C’est fait. Le nouveau site de production de TAG Heuer à Chevenez (JU), en partie déjà opérationnel, a officiellement été inauguré mardi. Cette usine, dédiée aux mouvements mécaniques, notamment le calibre «1887», devrait occuper fin 2014 environ 100 personnes. Pour l’heure, une soixantaine de collaborateurs y travaillent. Chevenez accueillera aussi le nouveau calibre chronographe baptisé «1969», entièrement développé à l’interne. Toutes ses ébauches, ponts et platine seront produits dans le Jura.

La marque horlogère neuchâteloise, en mains du géant français LVMH, a investi 25 millions de francs pour cette usine, sa quatrième en Suisse. Pour sa part, le montant alloué pour l’élaboration des mouvements de deux calibres s’élève à plus de 40 millions. Quant à la production du premier mouvement, lancé en 2010, elle dépasse les prévisions initiales, selon l’entreprise chaux-de-fonnière. Soit plus de 50 000 unités en 2013 et une estimation à 100 000 à l’horizon 2016, a indiqué au Temps Stéphane Linder, le nouveau patron de la marque depuis cet été. «Car nous allons monter en volume.»

La société, au niveau industriel, ne va pas s’arrêter là. Elle prévoit d’ores et déjà le lancement d’un nouveau mouvement ces prochaines années. «Nous voulons lancer le meilleur chrono du marché en dessous de 10 000 francs. Il sera entièrement nouveau. Ce sera un gros morceau pour nous. Il pourrait être prêt à l’horizon 2016.»

70 nouvelles boutiques

TAG Heuer va également revoir en partie sa communication, la retravailler. La marque fera moins systématiquement appel à des ambassadeurs de renom. «Nous avons besoin d’une nouvelle campagne de publicité pour délivrer un message plus clair et plus précis. Il nous faut plus d’impact et de différenciation pour exprimer nos ­valeurs.» Il est donc possible qu’une évolution se produise dans le portefeuille d’ambassadeurs, qui compte parmi d’autres Leonardo DiCaprio ou Cameron Diaz.

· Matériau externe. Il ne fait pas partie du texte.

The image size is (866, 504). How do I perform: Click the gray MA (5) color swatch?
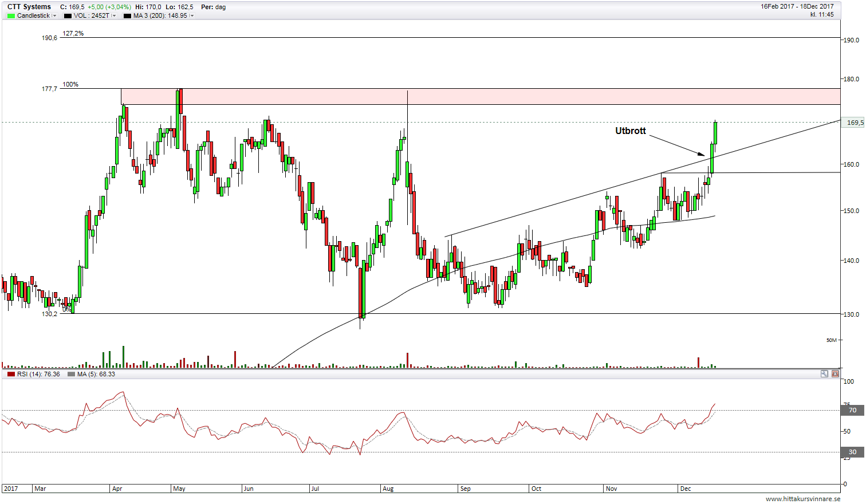pos(71,374)
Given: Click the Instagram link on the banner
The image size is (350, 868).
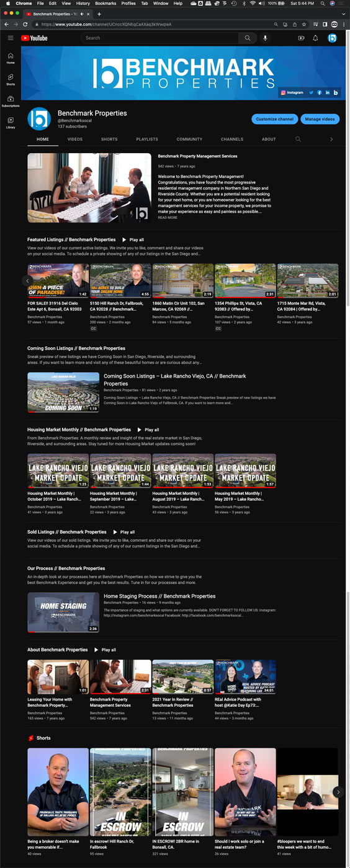Looking at the screenshot, I should (x=292, y=92).
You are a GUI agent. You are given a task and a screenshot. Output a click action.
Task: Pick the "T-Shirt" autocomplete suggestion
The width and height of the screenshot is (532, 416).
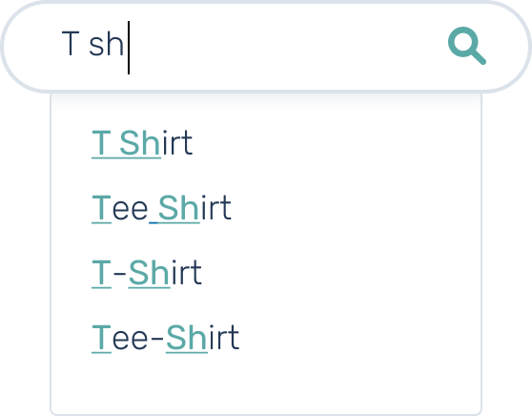point(147,272)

La marque, dont les ventes sont estimées à environ 1 milliard de francs, va aussi poursuivre la densification de son réseau commercial. A ce jour, les produits TAG Heuer sont disponibles dans 4000 points de vente et 180 boutiques monomarques, répartis dans 57 pays. «A terme, d’ici à trois à cinq ans, nous en compterons environ 250», détaille Stéphane Linder. Internet n’est pas négligé, puisque la marque a ouvert cette année ses premières boutiques en ligne, aux Etats-Unis, en Grande-Bretagne et en Australie. En nombre de points de vente mondiaux, l’entreprise se classe deuxième de l’industrie horlogère, selon ses propres indications.

Confiance pour la branche

L’une des autres priorités du nouveau patron sera d’accroître la présence et les parts de marché de la marque en Chine et auprès des touristes chinois. «Nous sommes plutôt des challengers dans ce pays», admet le patron. A l’heure actuelle, ces clients, tant à l’intérieur du pays que lors de voyages, ne génèrent que 8% des ventes de la marque. Stéphane Linder ambitionne de porter cette part à 33% dans les cinq ans. Pour ce faire, la société va nettement accroître sa production de montres plus classiques, traditionnelles, avec trois aiguilles. Un créneau très prisé par les clients de l’Empire du Milieu.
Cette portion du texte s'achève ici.